> _OBJECTIVE_
Copy every line of the items below that contains the string "sidebar". Matching is case-sensitive.

Entries for locating text and elements
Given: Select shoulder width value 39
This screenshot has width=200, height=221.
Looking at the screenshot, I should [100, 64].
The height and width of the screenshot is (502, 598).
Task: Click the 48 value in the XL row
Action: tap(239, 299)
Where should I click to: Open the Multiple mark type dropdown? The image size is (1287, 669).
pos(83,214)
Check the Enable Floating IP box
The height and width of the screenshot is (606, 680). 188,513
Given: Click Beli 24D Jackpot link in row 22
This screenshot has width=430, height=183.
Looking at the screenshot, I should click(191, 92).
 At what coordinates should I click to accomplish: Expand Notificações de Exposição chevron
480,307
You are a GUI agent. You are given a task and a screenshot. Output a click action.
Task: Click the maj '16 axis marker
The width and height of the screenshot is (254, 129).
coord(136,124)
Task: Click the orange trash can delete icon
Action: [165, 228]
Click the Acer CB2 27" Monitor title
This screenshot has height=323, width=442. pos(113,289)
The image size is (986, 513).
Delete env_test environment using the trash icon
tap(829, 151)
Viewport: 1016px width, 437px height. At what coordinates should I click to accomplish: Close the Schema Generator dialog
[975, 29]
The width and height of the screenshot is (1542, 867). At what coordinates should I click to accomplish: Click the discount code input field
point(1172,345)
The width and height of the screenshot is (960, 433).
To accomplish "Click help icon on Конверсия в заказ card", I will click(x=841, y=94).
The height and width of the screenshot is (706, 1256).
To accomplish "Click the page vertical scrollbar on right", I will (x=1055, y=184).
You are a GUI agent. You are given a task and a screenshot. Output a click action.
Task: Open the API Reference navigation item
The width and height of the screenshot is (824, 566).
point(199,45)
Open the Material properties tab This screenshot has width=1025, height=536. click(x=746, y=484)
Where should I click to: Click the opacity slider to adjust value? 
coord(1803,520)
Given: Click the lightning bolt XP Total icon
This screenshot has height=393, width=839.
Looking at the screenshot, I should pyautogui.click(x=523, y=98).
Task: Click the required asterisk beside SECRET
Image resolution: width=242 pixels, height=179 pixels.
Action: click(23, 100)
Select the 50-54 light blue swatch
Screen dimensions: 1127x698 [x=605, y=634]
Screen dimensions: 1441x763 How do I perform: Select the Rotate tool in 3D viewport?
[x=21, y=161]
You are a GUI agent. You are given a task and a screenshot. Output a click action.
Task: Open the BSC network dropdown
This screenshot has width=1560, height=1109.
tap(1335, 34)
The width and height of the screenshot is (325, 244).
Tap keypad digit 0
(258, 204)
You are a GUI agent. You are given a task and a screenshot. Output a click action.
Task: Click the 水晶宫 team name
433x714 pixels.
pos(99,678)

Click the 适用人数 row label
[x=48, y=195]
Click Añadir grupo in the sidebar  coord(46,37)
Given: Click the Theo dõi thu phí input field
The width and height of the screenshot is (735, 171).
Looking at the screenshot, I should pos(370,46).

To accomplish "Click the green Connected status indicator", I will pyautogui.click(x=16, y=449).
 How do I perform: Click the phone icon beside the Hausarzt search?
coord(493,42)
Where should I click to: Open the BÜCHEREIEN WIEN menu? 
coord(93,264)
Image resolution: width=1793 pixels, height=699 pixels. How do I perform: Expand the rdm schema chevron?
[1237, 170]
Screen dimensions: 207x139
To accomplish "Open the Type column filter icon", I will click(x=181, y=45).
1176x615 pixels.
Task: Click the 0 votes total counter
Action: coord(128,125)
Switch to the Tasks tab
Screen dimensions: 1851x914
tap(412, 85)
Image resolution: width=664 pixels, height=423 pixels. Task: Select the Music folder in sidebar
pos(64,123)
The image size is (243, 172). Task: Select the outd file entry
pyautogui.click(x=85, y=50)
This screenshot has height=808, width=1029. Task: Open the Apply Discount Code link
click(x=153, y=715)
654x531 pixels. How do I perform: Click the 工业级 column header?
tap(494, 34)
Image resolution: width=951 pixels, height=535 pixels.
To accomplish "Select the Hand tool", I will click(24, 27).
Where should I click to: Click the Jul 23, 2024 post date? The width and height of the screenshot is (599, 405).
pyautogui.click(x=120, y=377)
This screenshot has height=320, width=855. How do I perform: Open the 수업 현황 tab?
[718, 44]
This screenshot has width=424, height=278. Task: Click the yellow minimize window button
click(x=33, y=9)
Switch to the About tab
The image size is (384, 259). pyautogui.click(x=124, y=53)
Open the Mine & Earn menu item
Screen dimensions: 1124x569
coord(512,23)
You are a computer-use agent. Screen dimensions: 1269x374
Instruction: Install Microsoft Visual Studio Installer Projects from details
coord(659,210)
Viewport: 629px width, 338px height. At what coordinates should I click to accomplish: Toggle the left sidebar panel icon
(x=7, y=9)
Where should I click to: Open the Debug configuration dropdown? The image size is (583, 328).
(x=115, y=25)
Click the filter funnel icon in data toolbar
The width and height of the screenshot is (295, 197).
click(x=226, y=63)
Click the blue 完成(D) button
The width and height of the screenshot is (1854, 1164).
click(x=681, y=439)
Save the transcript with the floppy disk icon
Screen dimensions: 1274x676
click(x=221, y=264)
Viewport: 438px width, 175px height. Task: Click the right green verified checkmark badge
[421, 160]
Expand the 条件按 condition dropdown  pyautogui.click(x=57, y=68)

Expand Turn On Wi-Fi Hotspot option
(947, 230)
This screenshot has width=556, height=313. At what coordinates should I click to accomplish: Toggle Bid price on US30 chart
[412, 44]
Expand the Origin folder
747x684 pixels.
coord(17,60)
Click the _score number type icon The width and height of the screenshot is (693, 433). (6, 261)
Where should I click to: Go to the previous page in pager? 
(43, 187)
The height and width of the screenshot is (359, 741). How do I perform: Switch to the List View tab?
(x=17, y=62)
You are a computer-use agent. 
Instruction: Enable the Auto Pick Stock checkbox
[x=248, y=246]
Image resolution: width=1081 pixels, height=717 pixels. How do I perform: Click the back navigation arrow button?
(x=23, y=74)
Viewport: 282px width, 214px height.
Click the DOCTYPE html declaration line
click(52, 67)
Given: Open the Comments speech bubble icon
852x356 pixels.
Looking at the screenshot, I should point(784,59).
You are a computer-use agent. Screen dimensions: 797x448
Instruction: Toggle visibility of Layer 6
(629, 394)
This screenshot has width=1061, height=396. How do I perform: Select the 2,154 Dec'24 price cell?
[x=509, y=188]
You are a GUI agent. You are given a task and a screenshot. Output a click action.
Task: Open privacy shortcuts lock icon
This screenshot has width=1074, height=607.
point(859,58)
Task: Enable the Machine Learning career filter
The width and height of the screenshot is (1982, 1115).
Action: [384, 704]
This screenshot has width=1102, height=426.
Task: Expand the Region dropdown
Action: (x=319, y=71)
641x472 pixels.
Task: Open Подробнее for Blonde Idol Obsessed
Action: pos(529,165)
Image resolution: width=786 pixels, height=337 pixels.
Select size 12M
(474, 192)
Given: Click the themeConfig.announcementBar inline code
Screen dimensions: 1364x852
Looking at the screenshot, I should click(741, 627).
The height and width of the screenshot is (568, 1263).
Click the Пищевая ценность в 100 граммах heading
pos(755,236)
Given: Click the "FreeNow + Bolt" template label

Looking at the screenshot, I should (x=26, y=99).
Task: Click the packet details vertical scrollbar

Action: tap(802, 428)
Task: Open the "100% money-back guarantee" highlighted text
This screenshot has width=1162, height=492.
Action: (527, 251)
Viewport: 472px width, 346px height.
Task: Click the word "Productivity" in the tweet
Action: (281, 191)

> _RESULT_
Click Añadir grupo in the sidebar  coord(46,37)
Image resolution: width=664 pixels, height=423 pixels. Task: Select the Music folder in sidebar
Viewport: 629px width, 338px height. At what coordinates should I click to accomplish: Toggle the left sidebar panel icon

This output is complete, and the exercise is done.